(Provided text Opens)

The graphic charts this phenomenon over a period of 150 years.
We are now ready to answer the question posed in the introduction to this topic. Are we living too long? Will the support of masses of dependents — the young and the old — bankrupt those who are in the middle?
It appears that the answer is "No." Demographers speak of a dependency ratio. This is the number of people — the young and the old — whom the economically active population in the middle must support. The ratio in 2000 was 70, i.e., 100 economically active people had to support 70 others, a mixture of children, youths, and the retired.
In 1850, the dependency ratio was much higher — 122. Translated to the household level, this meant (roughly) that a couple had to care for two children and an elderly person. Dependents were overwhelmingly the young, in those days, not the elderly. Pneumonia carried off the old in the days before sulfa drugs were invented. By 2000 the situation had changed. The elderly population had risen to 12.7% of the total population, up from 2.5% in 1850 and 4.1% in 1900. But children and youths, who had been more than half of the population in the middle of the 19th century, were less than a third of total population in 2000. In effect, the number of dependents per economically active adult had declined from 1.22 to less than one person (0.7).

(Provided text Closes)
(Available data Opens)

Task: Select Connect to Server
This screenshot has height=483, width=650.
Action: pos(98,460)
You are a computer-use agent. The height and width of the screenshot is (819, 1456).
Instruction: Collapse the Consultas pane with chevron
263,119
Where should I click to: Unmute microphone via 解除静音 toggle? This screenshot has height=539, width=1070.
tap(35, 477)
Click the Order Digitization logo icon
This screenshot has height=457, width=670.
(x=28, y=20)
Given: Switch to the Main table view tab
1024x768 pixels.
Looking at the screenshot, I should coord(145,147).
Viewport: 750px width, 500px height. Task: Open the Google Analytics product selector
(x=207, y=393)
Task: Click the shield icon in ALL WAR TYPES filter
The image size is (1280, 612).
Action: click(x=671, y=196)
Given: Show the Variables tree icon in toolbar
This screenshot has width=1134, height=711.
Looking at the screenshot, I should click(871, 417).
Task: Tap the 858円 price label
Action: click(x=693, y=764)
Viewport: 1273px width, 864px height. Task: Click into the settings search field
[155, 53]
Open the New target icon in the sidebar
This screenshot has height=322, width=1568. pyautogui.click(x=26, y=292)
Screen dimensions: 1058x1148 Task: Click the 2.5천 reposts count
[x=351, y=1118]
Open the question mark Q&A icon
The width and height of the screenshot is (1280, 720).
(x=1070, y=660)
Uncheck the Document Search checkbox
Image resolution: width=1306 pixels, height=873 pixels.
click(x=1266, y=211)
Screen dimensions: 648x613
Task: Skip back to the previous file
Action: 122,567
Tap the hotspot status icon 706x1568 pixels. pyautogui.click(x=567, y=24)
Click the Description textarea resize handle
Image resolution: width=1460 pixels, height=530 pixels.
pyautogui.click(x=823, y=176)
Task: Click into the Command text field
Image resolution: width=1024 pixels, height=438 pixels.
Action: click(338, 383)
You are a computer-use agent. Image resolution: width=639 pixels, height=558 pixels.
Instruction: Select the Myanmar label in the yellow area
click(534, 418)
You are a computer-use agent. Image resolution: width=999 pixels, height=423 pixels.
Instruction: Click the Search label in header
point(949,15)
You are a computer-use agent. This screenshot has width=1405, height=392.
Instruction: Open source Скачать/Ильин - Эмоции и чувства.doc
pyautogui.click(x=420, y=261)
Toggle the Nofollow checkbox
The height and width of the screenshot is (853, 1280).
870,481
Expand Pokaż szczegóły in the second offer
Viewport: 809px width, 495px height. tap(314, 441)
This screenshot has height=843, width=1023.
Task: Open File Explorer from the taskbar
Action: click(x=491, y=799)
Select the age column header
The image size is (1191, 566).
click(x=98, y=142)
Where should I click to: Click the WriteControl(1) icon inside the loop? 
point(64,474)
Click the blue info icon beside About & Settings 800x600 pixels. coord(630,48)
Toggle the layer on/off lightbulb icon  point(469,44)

(Available data Closes)

## What you have to do
Can you continue the passage about the dependency ratio, picking up right after its final sentence? Nothing in the listing is needed.

## Result of this task
What has changed — whether we look back 100 or 150 years — is that care of the elderly has become an institutionalized social endeavor, with cross-generational transfer payments (Social Security) having a recognizable budgetary form at the national level. Another change is that improvements in pharmaceutical and medical interventions have significantly increased the costs of caring for the elderly. Finally, the Baby Boom, which began in the late 1940s, will significantly increase the number of those retiring in the early part of the 21st century. Will that have a severe impact?
A good deal of discussion surrounds the subject now and will in coming years. But the dependency ratio, although it is predicted to rise (after a drop by 2010 and again by 2020) to 86 per 100 economically active by 2030 — this number is well below the level that the 19th century took in its stride.
May you live long and have many children.